Ripped, her underwear we’re still inside her jeans, when exhaustion out weighs tidiness. With no clearing in sight, she stopped. Her bra flung into the air; allowing the animal to cry out from within her, snarl her lips and arch her back.
We talked about life and recalled memories. John was unfortunately helpless complaining about the restaurant where we worked and the miserable owners. We were margin dwellers yes, deserving of that caste, no. Especially not broken and injured. I went to visit him all five of the days before the holidays. I did not want him to be alone and I refused to feel as if I had not contributed to his wellbeing. His mere thoughts during my initial grieving of my mother warmed me from afar. Somehow we were commiserating—deepening our bond as family and loved ones.
She wept, shaking, and crumbled onto the ground.
My wound was finally able to bleed, and in the presence of a loved one.

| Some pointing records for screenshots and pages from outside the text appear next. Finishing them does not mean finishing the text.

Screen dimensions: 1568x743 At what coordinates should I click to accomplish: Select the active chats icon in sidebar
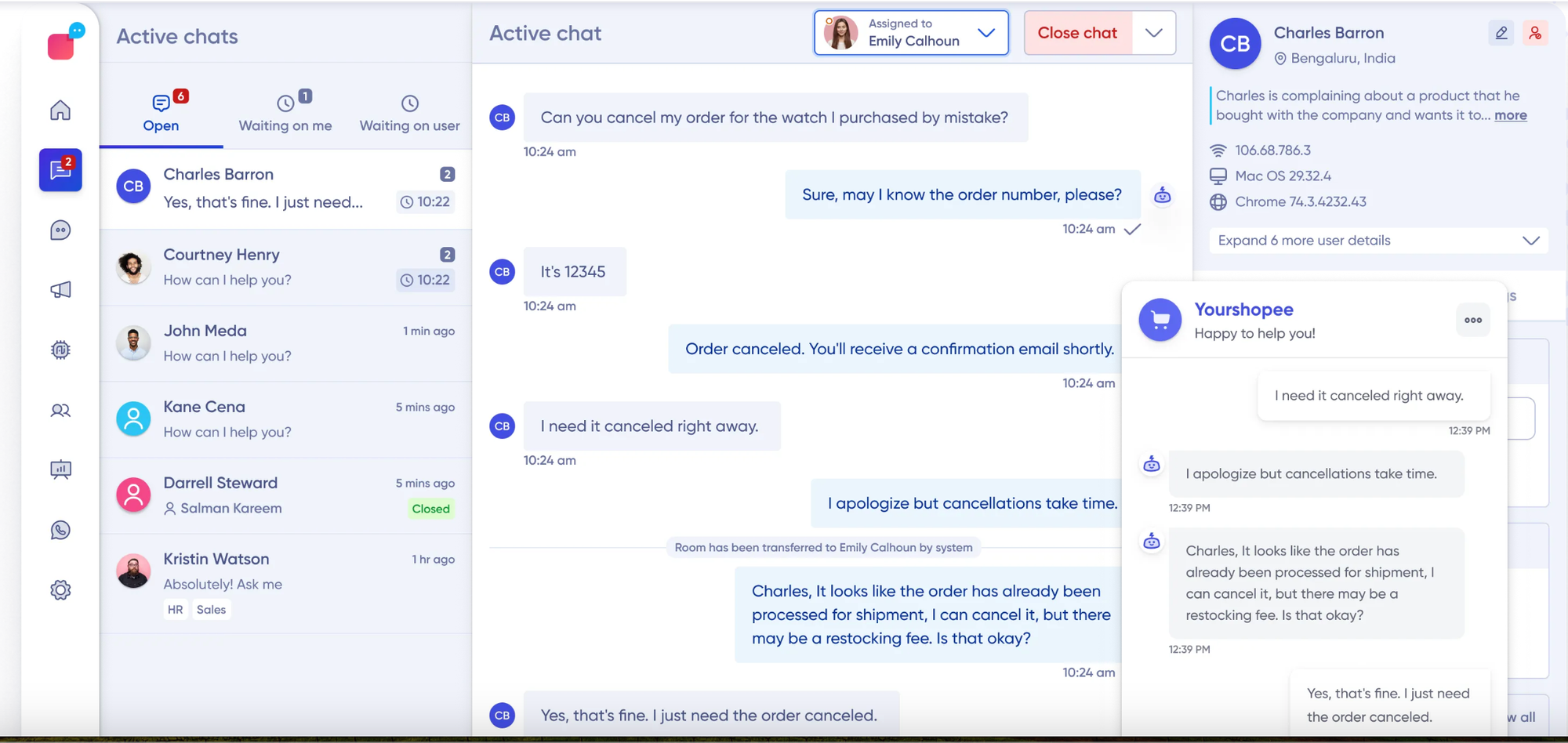point(60,170)
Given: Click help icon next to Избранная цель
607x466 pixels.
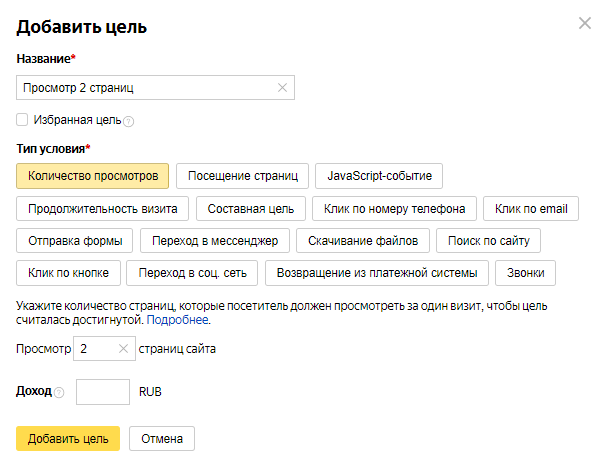Looking at the screenshot, I should pyautogui.click(x=128, y=121).
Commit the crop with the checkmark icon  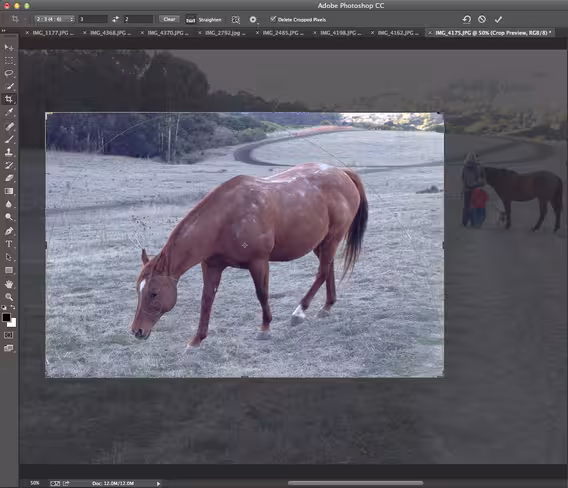click(498, 19)
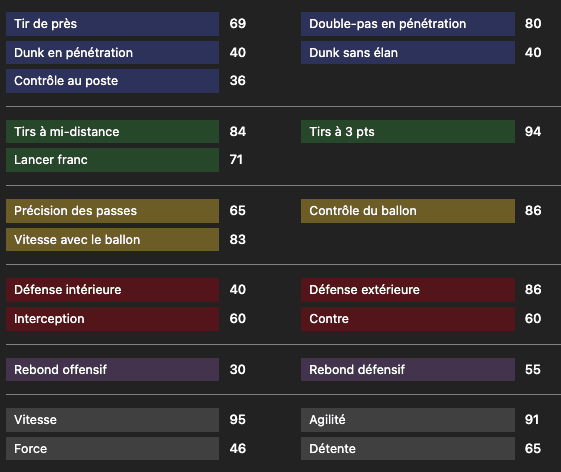Select the Force attribute bar
Image resolution: width=561 pixels, height=472 pixels.
pos(112,448)
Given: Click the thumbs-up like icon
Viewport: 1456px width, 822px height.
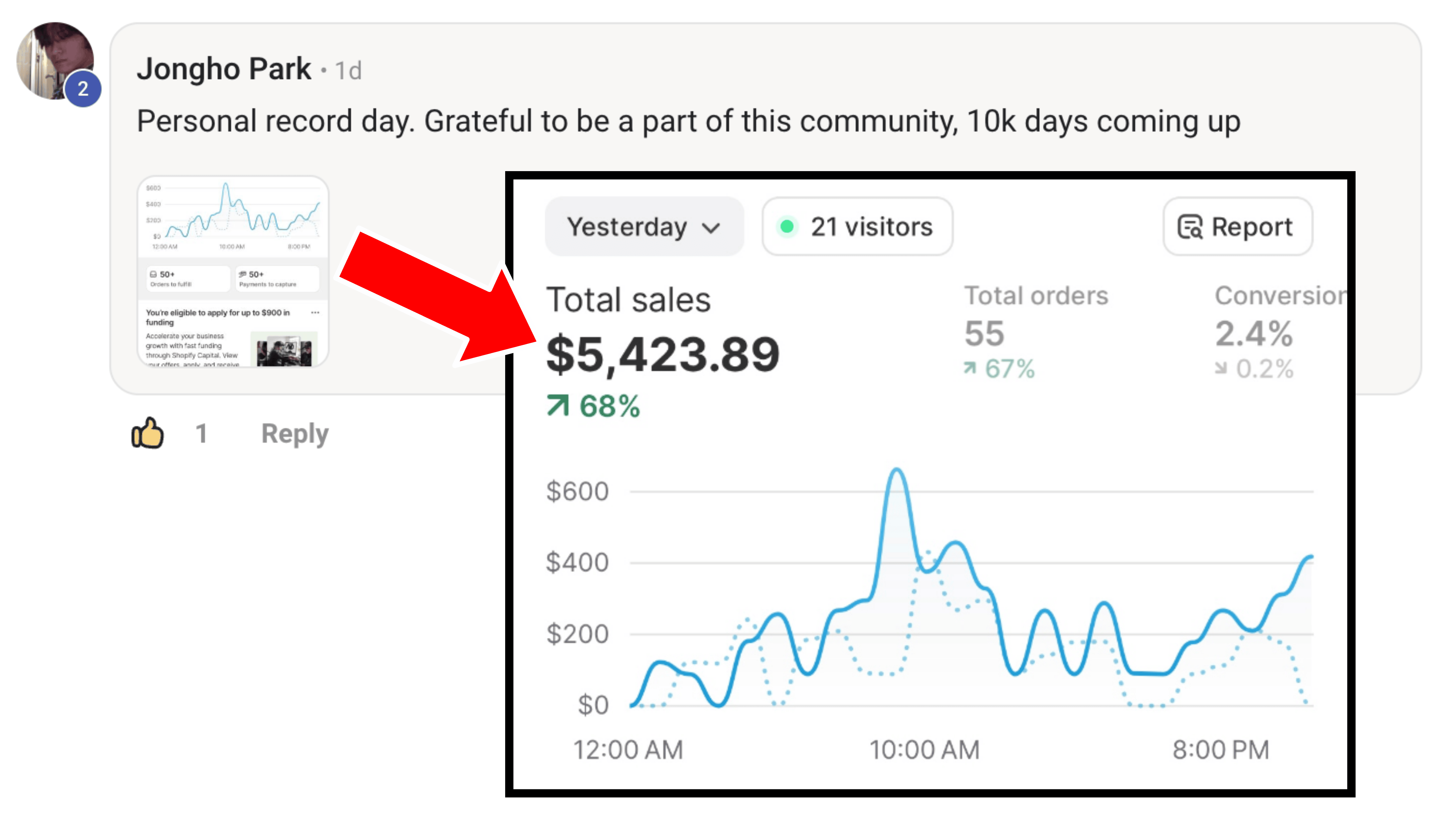Looking at the screenshot, I should pos(147,433).
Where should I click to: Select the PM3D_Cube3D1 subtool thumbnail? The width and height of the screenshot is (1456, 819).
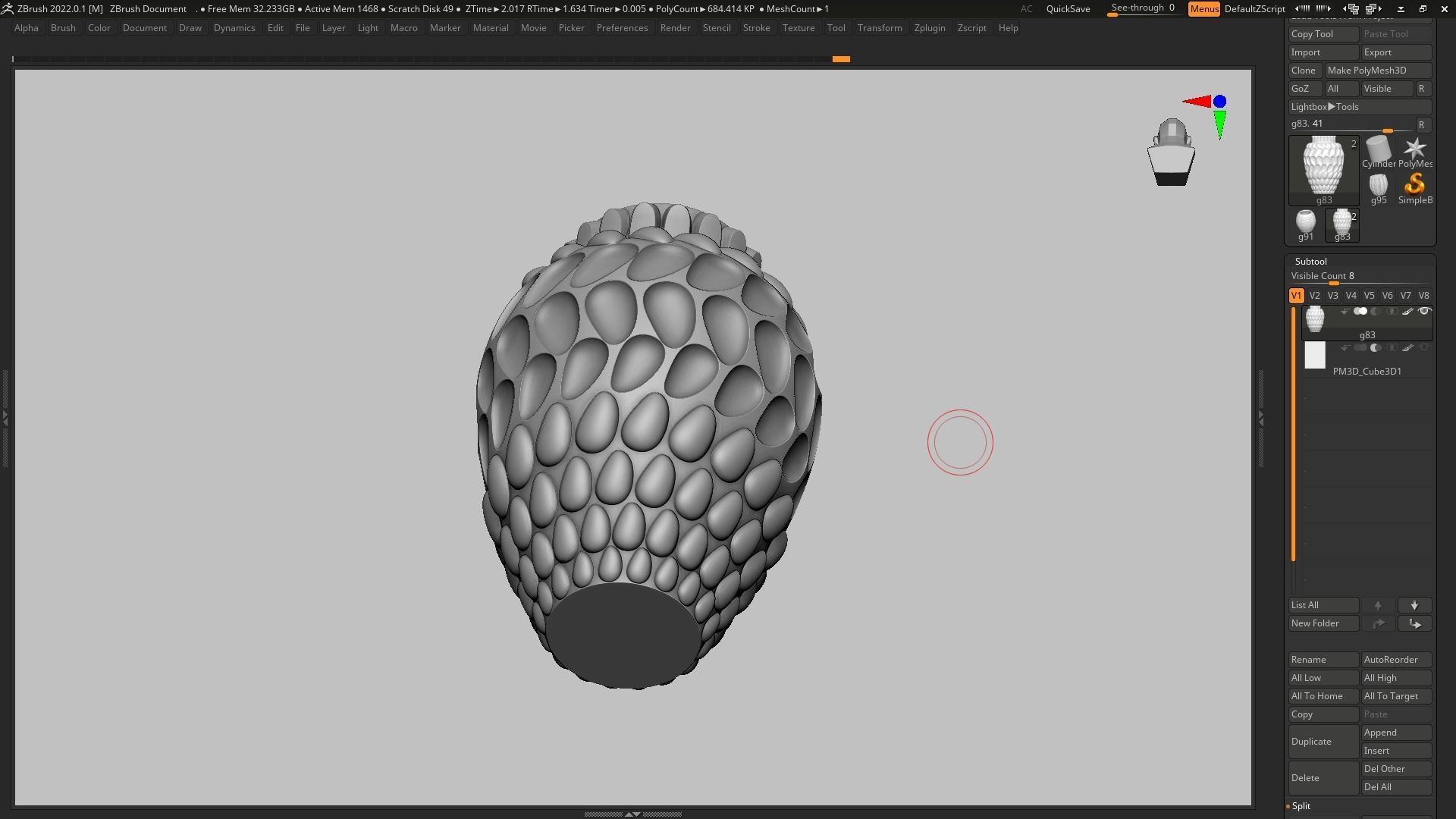pyautogui.click(x=1314, y=356)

As I re-read this piece, I notice that I tell the events in opposite order of the actual experience. I think the largest lesson in grieving a loved one is the elimination of such things—order, time. The effect of these crucial elements cannot be predicted. And almost six years later, I am experiencing an idiosyncratic paranoia normally related to being initially informed with the fatality. 10/09
That same year, about a week into Danielle’s first job right out of college, a large file cabinet fell on her and almost crushed her leg. She was left with a gash on her face, another large gash above her knee and a sprained ankle. Two days later, she rode her bike the 8 blocks to my apartment to return a sweater.
Ben’s front tooth was chipped by a microphone while he performed as Titus in a punk rock version of Titus Andronicus.
They say scars are
the unexpected phenomena that flavor life.
It can sometimes become necessary to have full living rattled into us.
The current of life is to uncover gems when your gaze is decidedly elsewhere.